Work instruction> Retype exactly the lines that run from the line with "展示案内 (232, 153)" to the final line of the entries, keeping both ends and nothing else.

Dataset records>
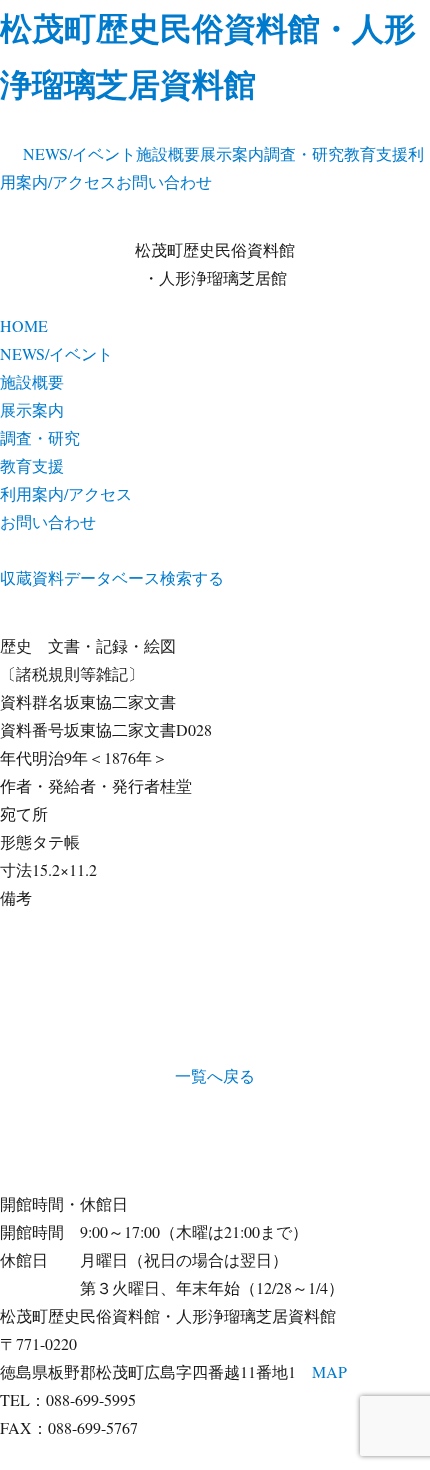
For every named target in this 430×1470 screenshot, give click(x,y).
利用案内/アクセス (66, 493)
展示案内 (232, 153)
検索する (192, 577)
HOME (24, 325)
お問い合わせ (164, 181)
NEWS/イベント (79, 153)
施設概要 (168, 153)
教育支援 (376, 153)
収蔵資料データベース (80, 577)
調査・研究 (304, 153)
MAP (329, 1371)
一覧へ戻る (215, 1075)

Solution for this task>
展示案内 (232, 153)
検索する (192, 577)
HOME (24, 325)
お問い合わせ (164, 181)
NEWS/イベント (79, 153)
施設概要 (168, 153)
教育支援 (376, 153)
収蔵資料データベース (80, 577)
調査・研究 (304, 153)
MAP (329, 1371)
一覧へ戻る (215, 1075)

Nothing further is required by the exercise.